# Some new pictures of my quilly friend Týr :)



## Draenog (Feb 27, 2012)

It's been a while since I posted pictures of my little man. He's doing great and he's warming up to me more and more. I've had a hard time after I lost my previous hedgehog, Loki. He was everything I could ever wish for and I miss him every day. He was the sweetest and one of the prettiest hedgehogs I've ever seen. 
I got Týr from someone who felt like she couldn't give him enough attention anymore. She asked me, shortly after Loki's death, if I wanted to take him in. And so I did. 
To be honest, it wasn't so easy at first. I missed my Loki so much and Týr is (of course) an entirely different hog; while Loki was the sweetest and easiest hedgehog ever, Týr was hissing and huffing. I don't think he was _that _grumpy; just not what I was used to. And even though I know everyone is different it can be hard when you miss someone that much. Even when you know there are no, and shouldn't be no replacements.
I handle him everyday and he's becoming less and less huffy. He has the hilarious habit of stealing my stuff. It doesn't really matter what but if I have it, he wants it. Socks are still his favourite though. He is such a funny guy who loves exploring, but enjoys cuddling more and more. I've had him since August and I'm looking forward to the new year. I hope it'll be filled with lots of happiness! 
And probably babies  He might have a date soon with someone else's hedgehog. I'm hoping I'll be able to keep one of the babies.

Enough talking for now, time for pictures!










^ back when I just got him. He was such a round, chubby potato :lol: He has lost quite some weight since then.

Some days you just want to go back to bed and sleep...










As for being a little thief... stealing my bra










My fudge










Sometimes it tastes good










and sometimes it doesn't!










_Really _doesn't










A little privacy please! 










... but he can be pretty too










And cute!



















Anointing with a towel. Make sure you have your sound on so you can hear his happy noises  (he falls of the edge in the end and just drags the towel with him :lol: )






Older exploring video






And some sock-stealing :lol:


----------



## fishhead (Nov 18, 2013)

Aw, he's so cute. Nice photographic work, you really captured a ton of personality in those.


----------



## Annie&Tibbers (Apr 16, 2013)

I love Týr. He's such a charming scamp!


----------



## brittbritt (Dec 19, 2013)

Those are great pictures of such a photogenic hedgehog.


----------



## Draenog (Feb 27, 2012)

Thanks! Out of the hedgehogs I've had he's the hardest one to photograph, but it's getting easier


----------



## shetland (Sep 2, 2008)

Thank you for the pictures and videos of this wonderful little boy! My favorite video is the one where he is dragging the sock about. I just love him!!!


----------



## Draenog (Feb 27, 2012)

Thank you shetland!


----------



## Draenog (Feb 27, 2012)

Some new pics  made a comparison picture, he only weighs 560 grams now!



















And after a bath


----------



## MomLady (Aug 14, 2010)

Oh he's such a cutie. 

In that last picture, he looks like he's laughing. And you can see his TEEFS!


----------



## brittbritt (Dec 19, 2013)

I especially love the smiling teethy picture.


----------



## Aether (Nov 18, 2013)

Oh my goodness!!!! So adorable!! My hubby and I died laughing at the video you posted of him stealing the sock. xD


----------

- Data extract:
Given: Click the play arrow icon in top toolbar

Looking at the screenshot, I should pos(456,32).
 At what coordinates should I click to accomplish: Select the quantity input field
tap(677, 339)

- Goal of the exercise:
Transcribe the forum thread about the hedgehog Týr word for word, from "Enough talking for" to "bed and sleep...".

- Expected answer:
Enough talking for now, time for pictures!










^ back when I just got him. He was such a round, chubby potato :lol: He has lost quite some weight since then.

Some days you just want to go back to bed and sleep...